Since early 1980 have our [care] teams understood the benefits of physical activities and it has been an important [part of] our treatment. My physiotherapist encourages me to [do] all sorts of training and sports: I train on my indoor bike, treadmill, bicycling, dancing, kayaking, skiing etc. Weekly its 4-5 hours [of] physical exercising and it’s also important to get body strength to keep up the hard work of respiratory treatment and breathing [techniques]. It make me stronger, reduces the stress and also alot of fun.

  1. What CF specific medications/therapies have been developed in your country? Does your country promote new drugs?

We have, since late 1970’s, understood the benefits of physical exercise (cardio and strength training, activities) and it has been a central part of our daily care since the 80s in our treatment.

  1. What role does nutrition play in your CF care? Do you have a feeding tube? Do you have CFRD (diabetes)?

Nutrition is a big part. We are advised to eat a lot of essential fatty acids treated by adding digestive enzymes, energy-rich food, vitamins and minerals. Sweet, fatty shakes are also offered on prescription. Yes I have CFRD. I got diagnosed when I was 18 years old and got insulin syringes. I also got the information to keep eating as before to keep up high calorie intake because of my CF. We can see now that it’s important when you have CFRD to change your diet and keep good control of the blood sugar.
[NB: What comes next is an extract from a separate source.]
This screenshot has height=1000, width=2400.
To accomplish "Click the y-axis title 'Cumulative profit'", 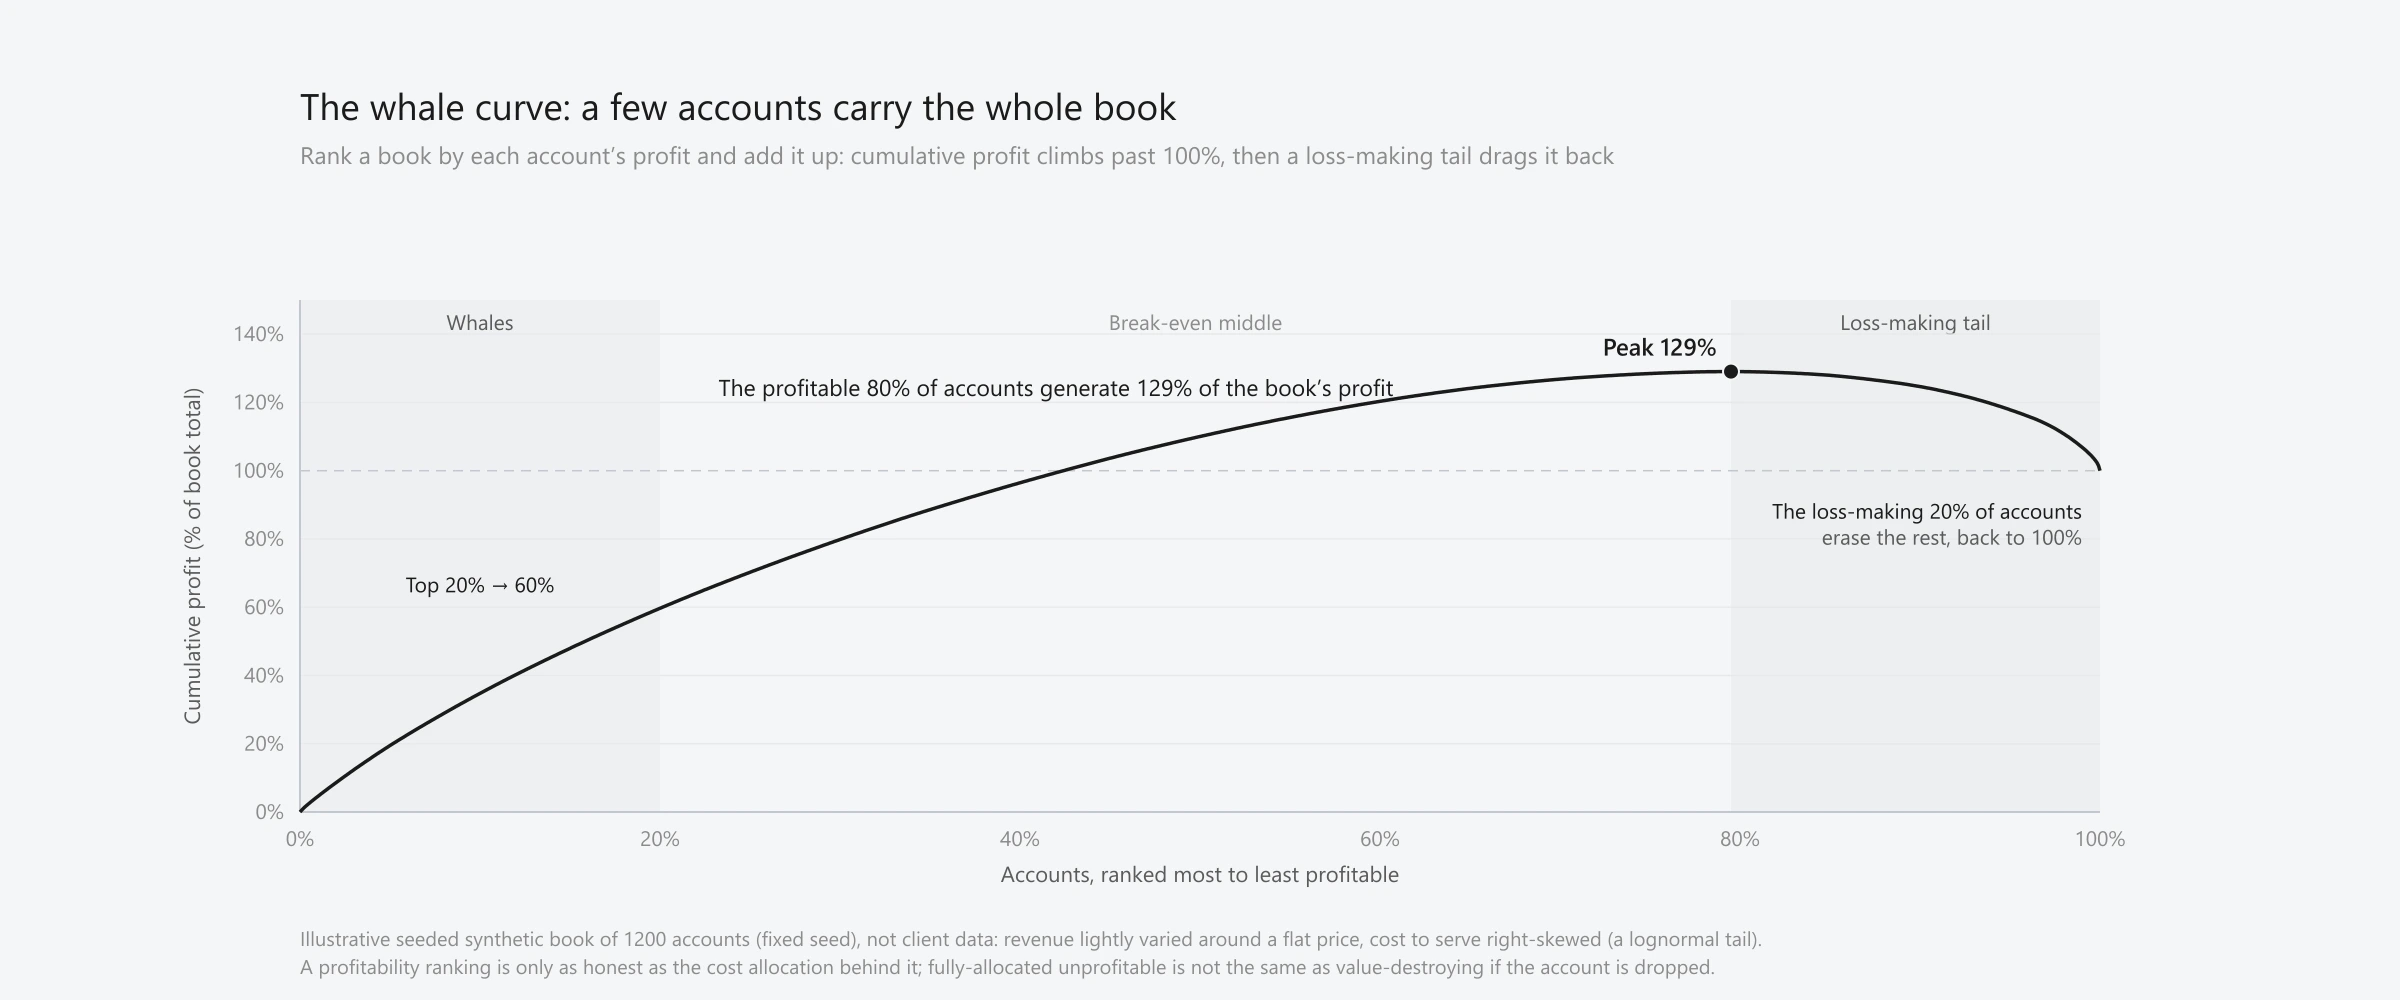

  1. What do you wish could be better about your nation’s care for CF patients?

Access to CFTR-modulators is the most important. More CF-specialists (most of our doctors are getting close to retirement age). Better communication between the professionals and patients, and better involvement in the larger, international research community. Newborn screening (we still don’t have that!), and changes in the law to increase available organs for transplant. [I want] our doctors [to] take the short and long term side effects from our antibiotics more seriously, as well as pulmonary fungal infections. Also take more respect to multi drug resistant bacteria and cross infection risks. Despite the many things [that are good in Sweden], some areas we have to start working to keep up with the rest of the world.

  1. What do you know about CF Lung Transplants?

Lung transplant is the last treatment option for CF and the outcome can vary. After a transplant you are more susceptible for infections, cancer etc. and due to all medicines you have to control your kidney functions every year. It’s not a cure, but lifesaving at the time.

  1. Did you go to college/university or advance your education elsewhere (Or plan to go to college/university)? Were you encouraged?

No, my health stopped me from continuing and I was not encouraged to start studying later on.

18. What is the National CF Foundation (if there is one)? Does this Foundation (if there is one) provide assistance in every day life and education? (example: scholarships, transplant aid, educational materials, etc.)

We have Riksförbundet Cystisk Fibros RFCF they are in contact with our four CF centers and every [other] year they arrange a meeting and course day. [Also, a year ago I started] Fonden Citronfjärilen. We work to make life better for CF / PCD patients. The Purpose of Fonden Citronfjärilen is that children and adults with CF can seek financial support to purchase important exercise tools that can increase quality of life. We want to increase knowledge and understanding of what it means to live with CF and PCD. We inform the community, healthcare, school and also educate what the disease means and causes.

  1. Is there anything else you would like to add? Is there anything specific or unique about CF care in your country compared to the rest of the world that you know of?

All CF-patients are prescribed Acetylcysteine (NAC) effervescent and Bisolvon mucolytics. Before the arrival of Pulmozyme and Hyper tonic saline all patients nebulized Mucomyst (NAC). Another specific feature is that we are mostly prescribed IV-antibiotics, instead of inhaled antibiotics, as this is thought to be more efficient and reduce the risk of causing antibiotic resistance, but they talk little about the side effects on the other organs after many years of IV-antibiotics.